Subject to Section 5 below, if you are continuously employed by the Company or
any of its affiliates (collectively, the "COACH COMPANIES") from the Grant Date
until (a) August 22, 2009, this Option will vest with respect to 25% of the
Option Shares as of such date, (b) August 22, 2010, this Option will vest with
respect to an additional 25% of the Option Shares as of such date, and (c)
August 22, 2011, this Option will vest with respect to the remaining 50% of the
Option Shares as of such date.



      5. TERMINATION OF EMPLOYMENT.

            (a) DEATH OR DISABILITY. If you cease active employment with the
      Company because of your death or "DISABILITY" (as defined in the
      Employment Agreement), any portion of this Option that is not vested and
      exercisable as of the date of such termination shall thereupon be
      forfeited; provided, that in the alternative the Human Resources and
      Corporate Governance Committee (the "COMMITTEE") of the Company's Board of
      Directors may, in its sole discretion, cause all or any portion of this
      Option then held by you to become vested and exercisable effective as of
      the date of such termination. In the event that your employment terminates
      due to your death or Disability, the last day on which any vested Options
      may be exercised shall be the earlier of (i) the Expiration Date, or (ii)
      the fifth anniversary of your death or Disability.

            (b) TERMINATION WITHOUT CAUSE OR FOR GOOD REASON. Except as
      otherwise provided in Section 5(d) with respect to certain terminations of
      employment in connection with a Change in Control, if your employment is
      terminated by the Company without "CAUSE" (as defined in the Employment
      Agreement) or by you for "GOOD REASON" (as defined in the Employment
      Agreement), then (i) any portion of this Option that is not vested and
      exercisable as of the date of such termination shall continue to become
      exercisable as of the dates set forth in Section 4 and (ii) the last day
      on which this Option may be exercised shall be the Expiration Date.

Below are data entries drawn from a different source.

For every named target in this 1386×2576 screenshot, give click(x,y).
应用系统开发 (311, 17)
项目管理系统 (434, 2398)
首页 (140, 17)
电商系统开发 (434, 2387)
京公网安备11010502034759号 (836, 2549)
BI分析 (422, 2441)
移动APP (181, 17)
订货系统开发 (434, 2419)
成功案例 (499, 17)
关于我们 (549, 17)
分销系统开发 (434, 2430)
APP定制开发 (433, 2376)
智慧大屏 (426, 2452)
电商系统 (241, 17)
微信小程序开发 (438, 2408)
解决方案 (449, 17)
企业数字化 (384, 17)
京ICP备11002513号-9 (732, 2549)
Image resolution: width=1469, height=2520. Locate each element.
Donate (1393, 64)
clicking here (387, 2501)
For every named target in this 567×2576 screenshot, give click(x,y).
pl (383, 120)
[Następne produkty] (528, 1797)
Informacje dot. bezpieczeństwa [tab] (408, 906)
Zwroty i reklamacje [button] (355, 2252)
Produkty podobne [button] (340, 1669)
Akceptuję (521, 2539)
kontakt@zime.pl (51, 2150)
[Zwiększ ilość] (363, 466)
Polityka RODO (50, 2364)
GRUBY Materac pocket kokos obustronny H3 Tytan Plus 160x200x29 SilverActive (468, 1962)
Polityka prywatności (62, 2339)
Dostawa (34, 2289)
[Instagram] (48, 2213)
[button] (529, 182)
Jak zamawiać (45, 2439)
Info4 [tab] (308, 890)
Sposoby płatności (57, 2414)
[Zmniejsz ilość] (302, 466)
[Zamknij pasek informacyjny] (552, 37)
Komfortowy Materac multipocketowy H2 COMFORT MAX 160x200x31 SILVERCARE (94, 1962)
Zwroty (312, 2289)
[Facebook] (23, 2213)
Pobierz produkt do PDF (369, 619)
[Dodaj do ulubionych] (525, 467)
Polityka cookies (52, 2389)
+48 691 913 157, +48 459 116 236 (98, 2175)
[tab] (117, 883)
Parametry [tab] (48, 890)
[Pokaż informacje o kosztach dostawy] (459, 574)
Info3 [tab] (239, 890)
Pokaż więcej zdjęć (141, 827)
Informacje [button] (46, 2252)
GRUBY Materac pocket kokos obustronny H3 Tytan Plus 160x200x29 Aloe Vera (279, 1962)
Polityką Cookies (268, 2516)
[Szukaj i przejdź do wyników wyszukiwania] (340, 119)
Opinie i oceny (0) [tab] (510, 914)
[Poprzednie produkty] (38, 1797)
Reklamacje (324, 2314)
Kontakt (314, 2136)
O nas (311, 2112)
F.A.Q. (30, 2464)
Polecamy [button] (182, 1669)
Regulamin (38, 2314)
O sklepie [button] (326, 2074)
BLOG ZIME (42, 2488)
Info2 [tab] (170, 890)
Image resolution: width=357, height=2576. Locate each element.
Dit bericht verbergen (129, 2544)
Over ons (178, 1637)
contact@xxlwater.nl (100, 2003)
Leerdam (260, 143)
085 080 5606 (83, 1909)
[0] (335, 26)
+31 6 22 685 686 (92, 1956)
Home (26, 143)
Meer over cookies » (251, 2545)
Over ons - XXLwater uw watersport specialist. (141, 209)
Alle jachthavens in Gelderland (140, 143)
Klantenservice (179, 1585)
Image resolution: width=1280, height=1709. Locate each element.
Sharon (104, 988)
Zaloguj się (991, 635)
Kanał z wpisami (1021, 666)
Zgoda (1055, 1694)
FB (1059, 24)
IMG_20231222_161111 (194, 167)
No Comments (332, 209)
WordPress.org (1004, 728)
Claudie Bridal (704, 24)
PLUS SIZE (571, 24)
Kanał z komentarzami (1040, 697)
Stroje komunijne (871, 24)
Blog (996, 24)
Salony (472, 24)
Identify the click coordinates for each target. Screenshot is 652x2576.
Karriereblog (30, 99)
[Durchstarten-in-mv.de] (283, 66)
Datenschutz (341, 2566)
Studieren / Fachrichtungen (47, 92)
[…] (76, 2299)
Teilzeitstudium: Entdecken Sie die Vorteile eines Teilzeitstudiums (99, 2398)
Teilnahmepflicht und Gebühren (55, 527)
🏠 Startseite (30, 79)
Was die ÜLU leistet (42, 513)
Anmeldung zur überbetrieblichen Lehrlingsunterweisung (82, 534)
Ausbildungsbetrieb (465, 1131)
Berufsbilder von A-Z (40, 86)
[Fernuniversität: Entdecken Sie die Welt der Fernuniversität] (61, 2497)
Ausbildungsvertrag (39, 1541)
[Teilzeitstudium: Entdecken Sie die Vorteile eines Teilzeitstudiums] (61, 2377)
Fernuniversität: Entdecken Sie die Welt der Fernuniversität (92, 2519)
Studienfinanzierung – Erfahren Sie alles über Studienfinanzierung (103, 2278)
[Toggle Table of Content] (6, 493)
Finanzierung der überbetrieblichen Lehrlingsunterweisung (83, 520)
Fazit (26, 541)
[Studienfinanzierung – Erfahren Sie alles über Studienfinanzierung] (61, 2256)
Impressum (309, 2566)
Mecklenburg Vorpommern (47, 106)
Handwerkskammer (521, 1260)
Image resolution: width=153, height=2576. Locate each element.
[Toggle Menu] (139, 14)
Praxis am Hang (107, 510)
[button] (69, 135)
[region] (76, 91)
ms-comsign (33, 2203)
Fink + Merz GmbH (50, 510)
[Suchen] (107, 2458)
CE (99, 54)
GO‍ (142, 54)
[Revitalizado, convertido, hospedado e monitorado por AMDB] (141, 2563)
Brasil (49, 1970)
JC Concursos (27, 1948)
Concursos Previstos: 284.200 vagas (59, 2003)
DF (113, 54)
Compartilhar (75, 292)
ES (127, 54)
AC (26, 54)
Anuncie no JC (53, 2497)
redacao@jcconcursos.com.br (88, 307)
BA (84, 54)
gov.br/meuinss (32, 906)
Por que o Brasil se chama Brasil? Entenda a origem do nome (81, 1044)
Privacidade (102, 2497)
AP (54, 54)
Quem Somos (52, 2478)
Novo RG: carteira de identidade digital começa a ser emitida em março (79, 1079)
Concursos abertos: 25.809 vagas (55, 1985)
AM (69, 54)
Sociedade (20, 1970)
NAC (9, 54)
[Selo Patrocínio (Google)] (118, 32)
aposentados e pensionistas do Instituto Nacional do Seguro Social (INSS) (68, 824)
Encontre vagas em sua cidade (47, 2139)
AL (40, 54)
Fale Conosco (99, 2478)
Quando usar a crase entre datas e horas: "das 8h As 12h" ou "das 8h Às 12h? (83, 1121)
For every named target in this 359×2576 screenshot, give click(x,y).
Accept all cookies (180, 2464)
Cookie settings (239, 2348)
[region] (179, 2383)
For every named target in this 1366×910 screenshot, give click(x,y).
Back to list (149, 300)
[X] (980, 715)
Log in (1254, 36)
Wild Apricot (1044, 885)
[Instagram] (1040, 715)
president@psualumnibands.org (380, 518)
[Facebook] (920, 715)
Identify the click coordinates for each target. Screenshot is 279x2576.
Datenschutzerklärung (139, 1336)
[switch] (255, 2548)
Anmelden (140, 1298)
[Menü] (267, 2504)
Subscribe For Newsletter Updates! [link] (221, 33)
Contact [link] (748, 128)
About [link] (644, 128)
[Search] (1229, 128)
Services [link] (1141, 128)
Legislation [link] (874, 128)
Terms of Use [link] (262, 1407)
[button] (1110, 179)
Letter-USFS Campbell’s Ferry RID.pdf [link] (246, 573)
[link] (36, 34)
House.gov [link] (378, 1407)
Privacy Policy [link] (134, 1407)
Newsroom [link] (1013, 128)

            (c) TERMINATION FOR CAUSE OR WITHOUT GOOD REASON. If your employment
      is terminated by the Company for Cause or by you without Good Reason
      (including without limitation by reason of your retirement), then (i) any
      portion of this Option that is not vested and exercisable as of the date
      of such termination shall thereupon be forfeited and (ii) the vested
      portion of this Option shall terminate (A) if your employment is
      terminated by the Company for Cause, then this Option shall terminate on
      the date your employment terminates, (B) if your employment is terminated
      by you without Good Reason (including without limitation by reason of your
      retirement) prior to August 22, 2011, then this Option shall terminate on
      the earlier of (x) the Expiration Date, or (y) the 90th day following the
      date of your termination of employment, or (C) if your employment is
      terminated by you without Good Reason (including without limitation by
      reason of your retirement) on or following August 22, 2011, then this
      Option shall terminate on the Expiration Date.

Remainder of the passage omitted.